Ueber die Benuzung des Elektro-Magnetismus
als bewegende Kraft; von Dr. Frhrn. v. Reden aus Hannover.
Aus einem Vortrage desselben bei der 18ten
Versammlung deutscher Naturforscher in Erlangen, im Allgem. Organ fuͤr Handel und Gewerbe, Nr.
123, S. 539.
v. Reden, uͤber die Benuzung des Elektro-Magnetismus
als bewegende Kraft.
Zu denjenigen unserer Landsleute, welche viel Zeit und Studium auf den
Elektro-Magnetismus verwendeten, gehört auch Hr. Wagner in Frankfurt a. M., welchem, durch
rastlosen Eifer bei viel natürlichen Anlagen, es gelang, binnen fünf Jahren sich mit
dieser Kraft und Allem, was damit zusammenhängt, so genau bekannt zu machen, daß die
von ihm erlangten Resultate sehr befriedigend genannt werden dürfen. Bereits im Mai
1836 bei Gelegenheit des Jahresfestes der Senkenberg'schen naturforschenden Gesellschaft wurde ein kleines, von ihm
verfertigtes Modell einer elektromagnetischen Kraftmaschine vorgezeigt.
Zeitungsartikel ermangelten nicht, dieses als eine für die Mechanik höchst wichtige
Erfindung zu bezeichnen, obgleich der Verfertiger offen bekennt, daß er damals noch
durchaus keine Hoffnung für die praktische Anwendung im Großen hegte. Hr. Wagner war schon zu sehr mit den
vielfachen Schwierigkeiten vertraut, um nicht in seinen Hoffnungen mäßig zu seyn.
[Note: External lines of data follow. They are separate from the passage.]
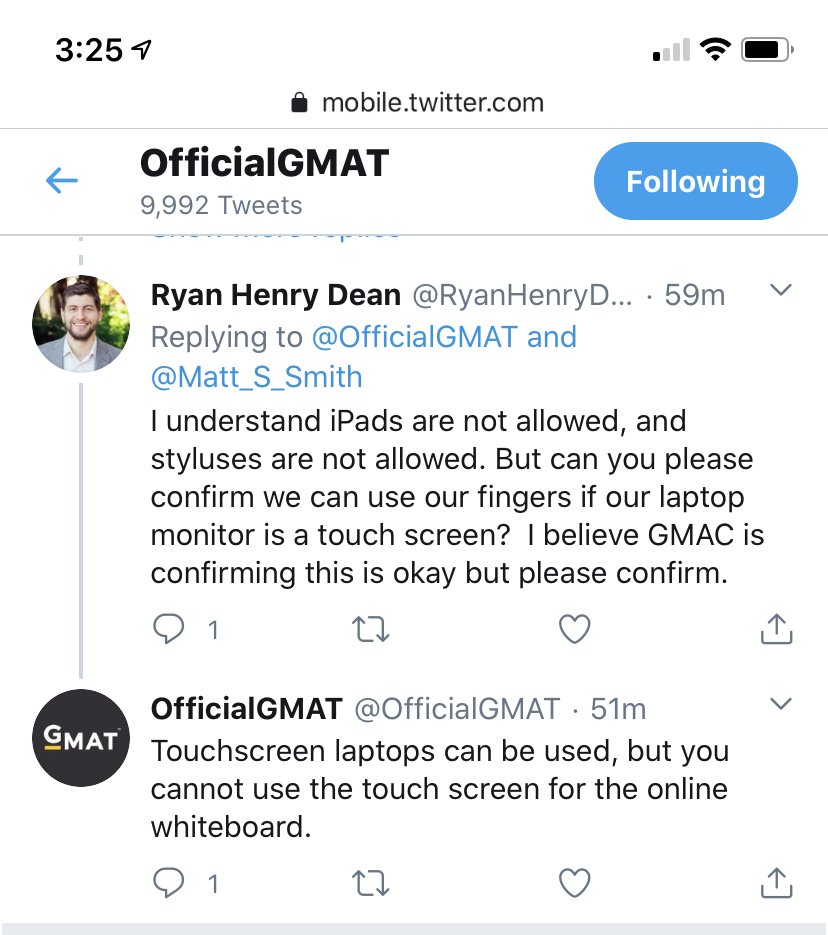Tap the GMAT logo avatar
Screen dimensions: 828x935
pos(81,738)
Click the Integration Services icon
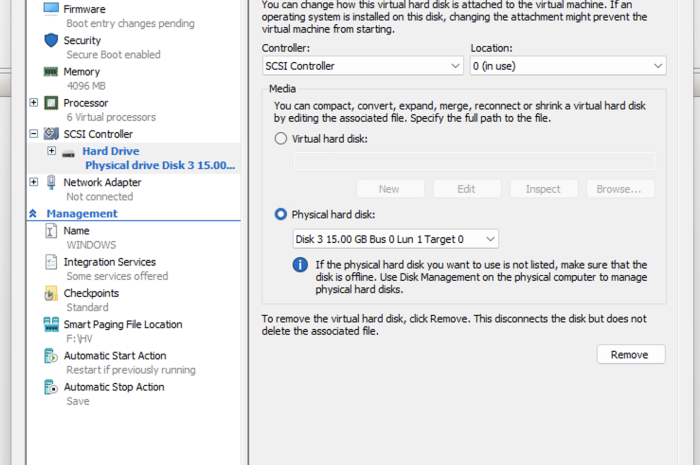700x465 pixels. [x=51, y=262]
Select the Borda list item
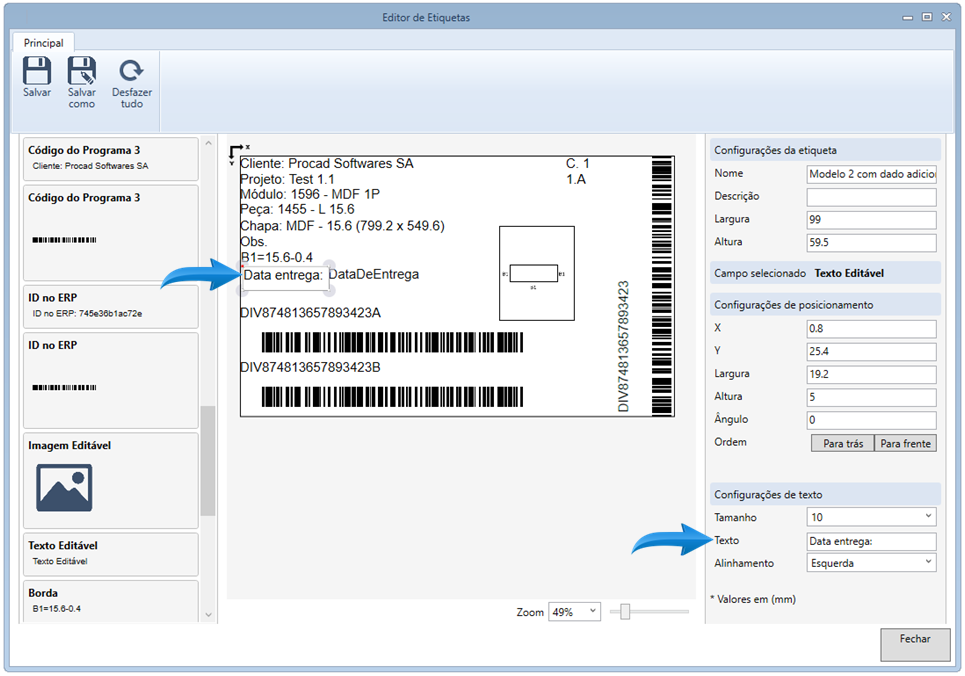965x676 pixels. pyautogui.click(x=110, y=600)
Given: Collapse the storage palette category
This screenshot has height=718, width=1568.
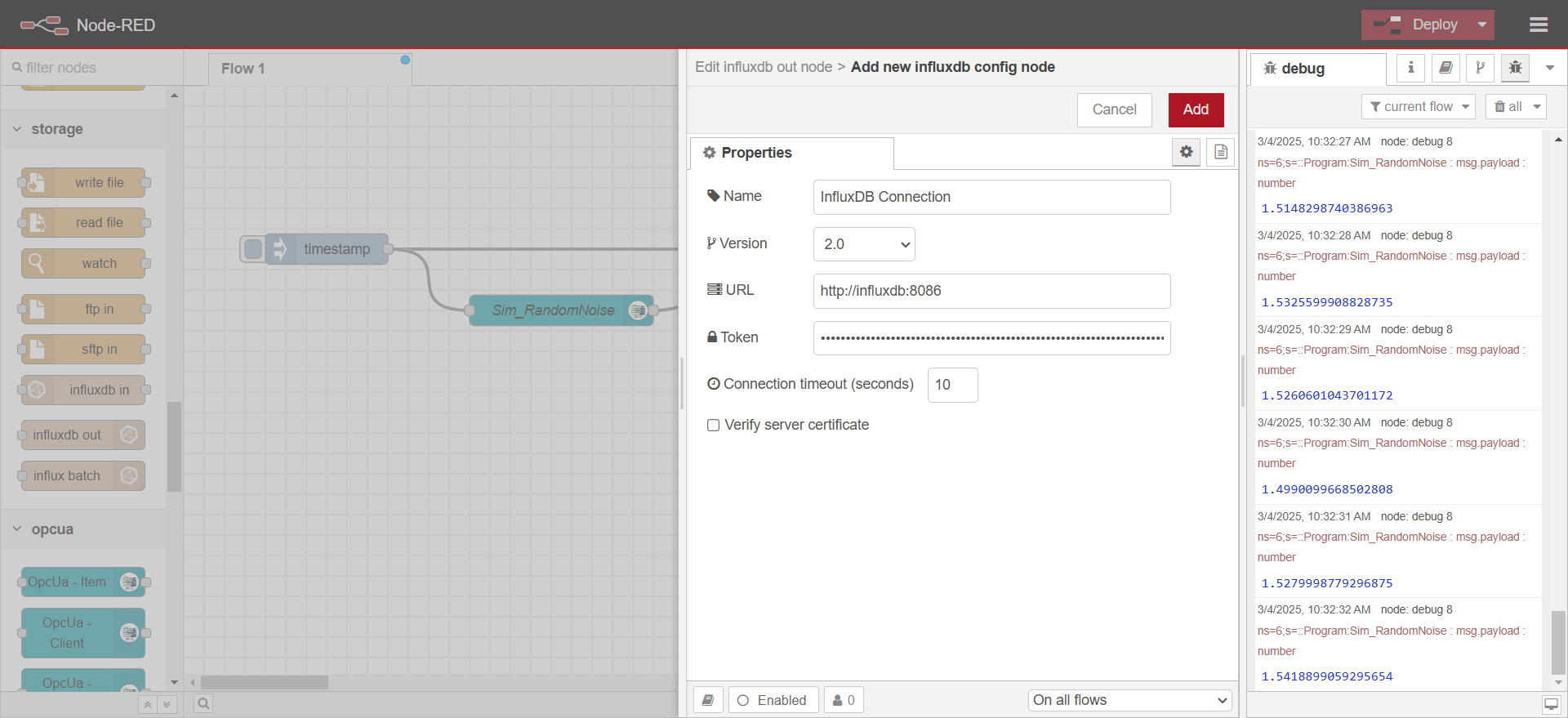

Mehr um sich mit der eigentlichen Erregung des Galvanismus bekannt zu machen, als in
der Absicht, denselben für die Technik auszubeuten, begann Hr. Wagner denselben gründlich zu studiren, wurde
aber weder durch die Volta'sche, noch durch die chemische Theorie befriedigt, weil
er in beiden Widersprüche zu bemerken glaubte. Er bildete sich daher eine eigene
Ansicht, verglich damit alle beobachteten Erscheinungen, construirte dann neue
Elektromotoren und trieb
dieses so lange, bis dieselben seinen Erwartungen entsprachen. Hr. Wagner hatte nunmehr die erste Schwierigkeit überwunden, nämlich die rasche
Wirkungsabnahme der damals bekannten Elektromotoren zu beseitigen, indem es ihm
gelang, Elektromotoren herzustellen, deren Wirkung für eine beliebige, dem
Erfordernisse entsprechende Zeit gleich blieb. Von da an erst begann Hr. Wagner an die Möglichkeit der
Anwendung des Elektro-Magnetismus als bewegende Kraft zu glauben, und
beschäftigte sich nun mit Anfertigung kleiner elektro-magnetischer
Rotationsapparate nach verschiedenen Principien. Dazu gehört einer, dessen
rotirendes System nur 5 Zoll im Durchmesser hat, mit Zeigervorrichtung, welches im
Sommer 1838 auf einen Wagen gesezt wurde, mit 4 Rädern aus Holzscheiben von 6 Zoll
Durchmesser, in metallenem Reif gefaßt. Dieß geschah lediglich, um die Art der
möglichen Anwendung zu zeigen, keineswegs aber dieselbe damit schon beweisen zu
wollen. Dazu fehlte vor Allem ein directer Meßapparat, sowohl für die Größe der
Elektricitätsmenge, als für den von ihr erregten Magnetismus, weil Hr. W. weder den
Schweiger'schen Multiplicator, noch das Galvanometer
von Fechner und Anderen, auch nicht die Becquerel'sche Waage für seine
Zweke als genügend betrachtete; wie sich später ergeben soll, wenn das
Wesen der Erfindung veröffentlicht ist. Der Zufall hat Hrn. W. auf ein Meßinstrument
geleitet, mit dessen Hülfe es ihm möglich geworden ist, die Geseze beider Kräfte
direct zu studiren, um dann die mechanischen Combinationen diesem entsprechend
anzuordnen.
Die unter Berüksichtigung dieser Geseze von Hrn. W. ersonnene mechanische
Construction gewährt den Vortheil, daß die Kraft elektromagnetischer Maschinen nicht arithmetisch, sondern quadratisch wächst, d.h. eine
in den betreffenden Theilen zehnmal größere Maschine gibt nicht eine zehnmal,
sondern eine hundertfach größere Kraft, ohne daß dazu eine größere
Elektricitätsmenge erforderlich wäre; der Zinkverbrauch bleibt
vielmehr derselbe. Wird ferner der Elektromotor vergrößert, was allerdings
zur Entwikelung bedeutender Kraft erforderlich ist, so steht die dadurch mehr
erlangte Kraft in directem Verhältnisse zum Zinkverbrauch. Daß diese Erscheinungen
nicht bei jedem mechanischen Systeme zur Anwendung des Elektro-Magnetismus
sich darlegen werden, bedarf kaum der Erwähnung. Aus dem Apparate des Hrn. W. ergab
sich eine bedeutende Ermunterung zur Ausführung im Großen, weil bei seiner
Construction große Maschinen unverhältnißmäßige Vortheile gewähren.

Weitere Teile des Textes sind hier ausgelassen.